C # Source File -- Created with SAPIEN technology Primalcode 3.0

NAME: admin. asmx. cs

AUTHOR: JimLee, Dxl School
DATE: 2004-10-19

COMMENT:

========================================================== ===================================== */

Using System;
Using System. Web;
Using System. Web.
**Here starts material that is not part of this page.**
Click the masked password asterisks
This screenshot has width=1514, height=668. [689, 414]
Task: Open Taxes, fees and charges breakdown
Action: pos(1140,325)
Services;

Namespace AKS. Claw {
[WebService (Namespace = "http://www.AKS2046.com/ws/", Description = "Administrator actions", Name = "admin")]
Public class admin: WebService {
Public admin (){}

[WebMethod]
Public string test (){
Return "test ";
}
}
}
5. Nant. build File
Note that the files under the admin directory should be put under the bin directory under the root directory after compilation.
<? Xml version = "1.0" encoding = "gb2312"?>
<Project name = "AKS_Claw_v1.0" default = "run">
<Property name = "basename" value = "AKS_Claw_v1.0"/>
<Property name = "debug" value = "true"/>

<Target name = "clean">
<Delete>
<Fileset>
<Include name = "bin \ $ {basename }-??. Exe "/>
<Include name = "bin \ *. dll"/>
<Include name = "bin \ *. pdb"/>
</Fileset>
</Delete>
</Target>

<Target name = "build" depends = "clean">
<Csc target = "library" output = "bin \ Global. asax. dll" debug = "$ {debug}">
<Sources>
<Include name = "Global. asax. cs"/>
</Sources>
</Csc>
<Csc target = "library" output = "bin \ admin. asmx. dll" debug = "$ {debug}">
<Sources>
<Include name = "admin \ admin. asmx. cs"/>
</Sources>
</Csc>
<Csc target = "library" output = "bin \ login. asmx. dll" debug = "$ {debug}">
<Sources>
<Include name = "login. asmx. cs"/>
</Sources>
</Csc>
<Csc target = "library" output = "bin \ function. dll" debug = "$ {debug}">
<Sources>
<Include name = "function. cs"/>
</Sources>
</Csc>
<Csc target = "exe" output = "bin \$ {basename}-cs.exe" debug = "$ {debug}">
<Sources>
<Include name = "tMain. cs"/>
</Sources>
<References>
<Include name = "bin \ function. dll"/>
</References>
</Csc>

</Target>

<Target name = "run" depends = "build">
<Exec program = "bin \ $ {basenameapps-cs.exe" basedir = "."/>
</Target>
</Project>

Then, you can use Nant to compile and test.